Vision: Shear parametrized improperly

I believe the affine transforms in torchvision are parametrized improperly, due to handling shearing incorrectly.

PR #1070 contains a related discussion about the new two-axis "shear" parametrization. In this issue I'd like to focus on why even for a single axis the parametrization is slightly incorrect, then give a possible solution and a suggestion for enabling two axis shearing.

Typically we think of shear as a "tilt" of the X or Y axis that does not affect vectors orthogonal to that axis. Because of this it is common to parametrize a shear transform by that angle.
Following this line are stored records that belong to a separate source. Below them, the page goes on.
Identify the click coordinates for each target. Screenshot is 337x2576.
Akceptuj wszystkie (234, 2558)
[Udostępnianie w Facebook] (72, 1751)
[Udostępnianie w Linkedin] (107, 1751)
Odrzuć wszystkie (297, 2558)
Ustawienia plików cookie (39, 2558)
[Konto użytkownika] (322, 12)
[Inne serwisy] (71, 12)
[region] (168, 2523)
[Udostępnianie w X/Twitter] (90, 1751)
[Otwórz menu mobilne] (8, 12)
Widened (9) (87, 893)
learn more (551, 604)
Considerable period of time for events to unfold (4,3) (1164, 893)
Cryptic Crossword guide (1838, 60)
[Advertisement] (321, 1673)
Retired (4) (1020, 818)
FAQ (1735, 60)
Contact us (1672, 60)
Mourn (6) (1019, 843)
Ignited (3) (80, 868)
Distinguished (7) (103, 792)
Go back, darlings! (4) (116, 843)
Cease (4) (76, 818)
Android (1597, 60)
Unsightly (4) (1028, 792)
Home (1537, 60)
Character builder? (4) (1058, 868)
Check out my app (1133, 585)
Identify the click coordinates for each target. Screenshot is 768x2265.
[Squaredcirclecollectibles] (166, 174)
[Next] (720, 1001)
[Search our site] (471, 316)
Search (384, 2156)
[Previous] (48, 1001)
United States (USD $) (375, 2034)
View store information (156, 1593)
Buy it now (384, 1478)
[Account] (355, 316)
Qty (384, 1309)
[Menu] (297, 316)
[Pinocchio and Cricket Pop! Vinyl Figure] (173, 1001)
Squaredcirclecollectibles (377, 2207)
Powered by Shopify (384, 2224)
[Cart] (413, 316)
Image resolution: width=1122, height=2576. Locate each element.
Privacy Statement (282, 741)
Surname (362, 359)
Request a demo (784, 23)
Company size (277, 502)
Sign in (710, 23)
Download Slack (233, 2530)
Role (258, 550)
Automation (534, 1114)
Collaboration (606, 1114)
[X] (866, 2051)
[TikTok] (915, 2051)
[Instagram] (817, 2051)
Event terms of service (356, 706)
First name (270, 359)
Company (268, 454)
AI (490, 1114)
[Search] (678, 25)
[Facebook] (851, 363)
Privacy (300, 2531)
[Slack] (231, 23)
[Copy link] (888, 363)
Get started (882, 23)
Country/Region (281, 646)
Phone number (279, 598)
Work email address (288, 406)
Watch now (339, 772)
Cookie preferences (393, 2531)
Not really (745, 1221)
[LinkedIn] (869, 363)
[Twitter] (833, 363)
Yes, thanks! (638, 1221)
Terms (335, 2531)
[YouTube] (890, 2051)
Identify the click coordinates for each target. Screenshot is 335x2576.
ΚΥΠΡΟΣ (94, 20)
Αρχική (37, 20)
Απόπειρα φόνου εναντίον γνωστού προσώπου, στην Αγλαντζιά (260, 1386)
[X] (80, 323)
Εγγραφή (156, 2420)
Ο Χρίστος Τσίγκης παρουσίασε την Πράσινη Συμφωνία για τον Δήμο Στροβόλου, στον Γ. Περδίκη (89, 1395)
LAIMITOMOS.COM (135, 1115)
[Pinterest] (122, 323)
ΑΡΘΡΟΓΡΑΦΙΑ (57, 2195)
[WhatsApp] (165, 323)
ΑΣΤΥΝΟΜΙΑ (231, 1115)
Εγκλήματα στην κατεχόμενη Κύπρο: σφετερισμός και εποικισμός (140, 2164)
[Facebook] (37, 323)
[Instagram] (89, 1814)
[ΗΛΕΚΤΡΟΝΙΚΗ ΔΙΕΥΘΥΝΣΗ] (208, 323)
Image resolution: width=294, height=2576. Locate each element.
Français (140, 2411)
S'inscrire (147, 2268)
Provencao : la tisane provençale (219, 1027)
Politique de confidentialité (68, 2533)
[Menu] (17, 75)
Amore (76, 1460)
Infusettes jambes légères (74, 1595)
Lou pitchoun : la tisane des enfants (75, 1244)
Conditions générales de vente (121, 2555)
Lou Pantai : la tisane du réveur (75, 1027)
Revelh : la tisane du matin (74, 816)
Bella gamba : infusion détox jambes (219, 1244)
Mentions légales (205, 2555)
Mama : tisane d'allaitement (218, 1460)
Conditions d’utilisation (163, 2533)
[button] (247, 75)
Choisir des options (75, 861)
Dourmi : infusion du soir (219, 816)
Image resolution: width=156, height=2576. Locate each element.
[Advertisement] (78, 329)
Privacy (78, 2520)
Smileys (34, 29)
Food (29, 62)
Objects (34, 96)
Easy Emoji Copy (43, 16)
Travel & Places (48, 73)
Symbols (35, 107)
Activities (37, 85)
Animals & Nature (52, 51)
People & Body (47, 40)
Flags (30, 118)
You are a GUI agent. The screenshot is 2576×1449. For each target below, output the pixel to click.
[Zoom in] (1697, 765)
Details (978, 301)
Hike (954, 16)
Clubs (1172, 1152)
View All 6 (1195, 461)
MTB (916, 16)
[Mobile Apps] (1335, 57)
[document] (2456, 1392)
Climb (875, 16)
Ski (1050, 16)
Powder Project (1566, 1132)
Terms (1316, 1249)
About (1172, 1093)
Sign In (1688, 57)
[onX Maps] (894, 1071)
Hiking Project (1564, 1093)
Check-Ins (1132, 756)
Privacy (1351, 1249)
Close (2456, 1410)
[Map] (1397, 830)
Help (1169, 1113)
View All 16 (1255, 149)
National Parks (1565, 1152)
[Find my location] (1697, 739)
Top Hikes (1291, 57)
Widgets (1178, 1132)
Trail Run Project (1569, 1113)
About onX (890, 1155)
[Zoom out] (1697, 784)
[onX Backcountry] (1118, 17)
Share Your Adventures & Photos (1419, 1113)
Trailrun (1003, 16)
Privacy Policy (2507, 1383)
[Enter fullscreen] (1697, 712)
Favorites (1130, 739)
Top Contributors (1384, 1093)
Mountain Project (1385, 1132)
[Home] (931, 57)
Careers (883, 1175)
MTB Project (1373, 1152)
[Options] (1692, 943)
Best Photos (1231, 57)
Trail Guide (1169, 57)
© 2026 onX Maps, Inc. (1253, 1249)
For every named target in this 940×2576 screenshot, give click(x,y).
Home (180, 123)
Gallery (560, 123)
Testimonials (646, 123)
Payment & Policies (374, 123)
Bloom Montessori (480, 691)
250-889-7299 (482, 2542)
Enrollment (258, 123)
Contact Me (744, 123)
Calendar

We start with an X-shear matrix of the form

A = [ 1 s ]
    [ 0 1 ]

The cosine of the angle phi between the Y axis and the transformed Y axis is

cos(phi) = (x^T A x) / | A x |
x = [ 0 ]
    [ 1 ]

It's easy to expand this and see that

cos(phi) = 1/sqrt(1 + s^2)

which is satisfied when s = tan(phi). So the natural parametrization for an X shear is

A = [ 1  tan(phi) ]
    [ 0       1   ]

The combined transform in torchvision/transforms/functional.py is determined by the RSS matrix which represents a uniform scaling by scale, a rotation by a radians and a shear of shear radians:

RSS = [ cos(a)*scale    -sin(a + shear)*scale ]
      [ sin(a)*scale     cos(a + shear)*scale ]

This matrix should represent a shearing, scaling and rotation. Both the rotation and shearing have determinant 1, so the resulting determinant for RSS should be scale^2, however if we compute the determinant we easily see that it is

det (RSS) = scale^2 (cos(a) cos(a+shear) + sin(a)sin(a+shear) ) = scale^2 cos(shear)

where the simplification is due to the product-to-sum trig identities (cf. https://en.wikipedia.org/wiki/List_of_trigonometric_identities#Multiple-angle_formulae). This is a problem since it will _shrink_ the image when shear is large, which the user may not desire. In general, it is just not a clean parametrization of an affine transform, since for example the existing parametrization makes it impossible to generate pure shears with no rotation or scaling.

There is a simple fix in the case of a single X shear, and that is to replace
the RSS matrix above by the one derived from the parametrization in the formula
for A above. Ignoring scale we have

RSS = [ cos(a)  -sin(a) ] [ 1  tan(shear) ] = [ cos(a)  cos(a)tan(shear) - sin(a) ]
      [ sin(a)   cos(a) ] [ 0       1     ]   [ sin(a)  sin(a)tan(shear) + cos(a) ]

Rearranging and using the trig identities again, we arrive at a simple formula:

RSS = [ cos(a)   -sin(a-shear)/cos(shear) ]
      [ sin(a)    cos(a-shear)/cos(shear) ]

So we see that two entries in the current released torchvision's RSS matrix just
need a division by cos(shear). It's also easy to see that this fixes the
determinant issue above.

As far as extension to two shears, we have a choice of which shear to apply
first, the X shear or Y shear. If we perform the X before Y then the rotation
and again ignoring scaling, we wind up with the following RSS matrix:

RSS = [ cos(a+shear_y)/cos(shear_y)  cos(a+shear_y)tan(shear_x)/cos(shear_y) - sin(a) ]
      [ sin(a+shear_y)/cos(shear_y)  sin(a+shear_y)tan(shear_x)/cos(shear_y) + cos(a) ]

This might simplify a bit more, but I don't see it currently. It can be shown
pretty easily that this has determinant 1, and it's clear that setting either
shear to zero results in the proper rotation-shear matrix.

As I mentioned there are other ways to enable more general shearing, like performing the Y shear before the X, or conjugating an X shear by a rotation by some uniformly distributed angle psi in order to enable shearing along the X axis rotated by psi.